Challenge => Convert the entries below into a Markdown table with two columns, Row and Line, giving each line a row number and omitting blank lines.

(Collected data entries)
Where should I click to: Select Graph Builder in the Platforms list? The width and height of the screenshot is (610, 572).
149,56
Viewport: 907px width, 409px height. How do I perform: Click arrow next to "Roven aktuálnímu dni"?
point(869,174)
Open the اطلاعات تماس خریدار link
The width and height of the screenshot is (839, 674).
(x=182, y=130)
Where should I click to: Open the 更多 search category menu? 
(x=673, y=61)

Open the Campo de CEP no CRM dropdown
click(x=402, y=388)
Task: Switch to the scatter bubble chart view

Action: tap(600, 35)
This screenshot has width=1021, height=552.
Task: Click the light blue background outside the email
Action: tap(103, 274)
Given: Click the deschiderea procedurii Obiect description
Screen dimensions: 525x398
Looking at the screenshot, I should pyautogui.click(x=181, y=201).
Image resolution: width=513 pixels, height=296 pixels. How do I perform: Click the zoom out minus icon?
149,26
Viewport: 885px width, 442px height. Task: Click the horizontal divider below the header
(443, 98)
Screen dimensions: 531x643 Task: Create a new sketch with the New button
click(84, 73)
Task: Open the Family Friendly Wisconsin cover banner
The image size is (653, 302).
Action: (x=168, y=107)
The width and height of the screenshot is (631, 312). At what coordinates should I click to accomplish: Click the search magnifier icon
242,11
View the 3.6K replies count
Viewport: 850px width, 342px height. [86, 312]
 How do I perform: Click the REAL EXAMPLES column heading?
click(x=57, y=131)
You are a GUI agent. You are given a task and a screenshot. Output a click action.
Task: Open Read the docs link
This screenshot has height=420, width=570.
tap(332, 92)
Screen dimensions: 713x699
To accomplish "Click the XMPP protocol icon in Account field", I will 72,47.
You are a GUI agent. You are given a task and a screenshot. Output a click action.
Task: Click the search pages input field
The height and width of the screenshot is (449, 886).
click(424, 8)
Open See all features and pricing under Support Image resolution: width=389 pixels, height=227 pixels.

Solution to this task =>
| Row | Line |
|---|---|
| 1 | Where should I click to: Select Graph Builder in the Platforms list? The width and height of the screenshot is (610, 572). |
| 2 | 149,56 |
| 3 | Viewport: 907px width, 409px height. How do I perform: Click arrow next to "Roven aktuálnímu dni"? |
| 4 | point(869,174) |
| 5 | Open the اطلاعات تماس خریدار link |
| 6 | The width and height of the screenshot is (839, 674). |
| 7 | (x=182, y=130) |
| 8 | Where should I click to: Open the 更多 search category menu?  |
| 9 | (x=673, y=61) |
| 10 | Open the Campo de CEP no CRM dropdown |
| 11 | click(x=402, y=388) |
| 12 | Task: Switch to the scatter bubble chart view |
| 13 | Action: tap(600, 35) |
| 14 | This screenshot has width=1021, height=552. |
| 15 | Task: Click the light blue background outside the email |
| 16 | Action: tap(103, 274) |
| 17 | Given: Click the deschiderea procedurii Obiect description |
| 18 | Screen dimensions: 525x398 |
| 19 | Looking at the screenshot, I should pyautogui.click(x=181, y=201). |
| 20 | Image resolution: width=513 pixels, height=296 pixels. How do I perform: Click the zoom out minus icon? |
| 21 | 149,26 |
| 22 | Viewport: 885px width, 442px height. Task: Click the horizontal divider below the header |
| 23 | (443, 98) |
| 24 | Screen dimensions: 531x643 Task: Create a new sketch with the New button |
| 25 | click(84, 73) |
| 26 | Task: Open the Family Friendly Wisconsin cover banner |
| 27 | The image size is (653, 302). |
| 28 | Action: (x=168, y=107) |
| 29 | The width and height of the screenshot is (631, 312). At what coordinates should I click to accomplish: Click the search magnifier icon |
| 30 | 242,11 |
| 31 | View the 3.6K replies count |
| 32 | Viewport: 850px width, 342px height. [86, 312] |
| 33 |  How do I perform: Click the REAL EXAMPLES column heading? |
| 34 | click(x=57, y=131) |
| 35 | You are a GUI agent. You are given a task and a screenshot. Output a click action. |
| 36 | Task: Open Read the docs link |
| 37 | This screenshot has height=420, width=570. |
| 38 | tap(332, 92) |
| 39 | Screen dimensions: 713x699 |
| 40 | To accomplish "Click the XMPP protocol icon in Account field", I will 72,47. |
| 41 | You are a GUI agent. You are given a task and a screenshot. Output a click action. |
| 42 | Task: Click the search pages input field |
| 43 | The height and width of the screenshot is (449, 886). |
| 44 | click(424, 8) |
| 45 | Open See all features and pricing under Support Image resolution: width=389 pixels, height=227 pixels. |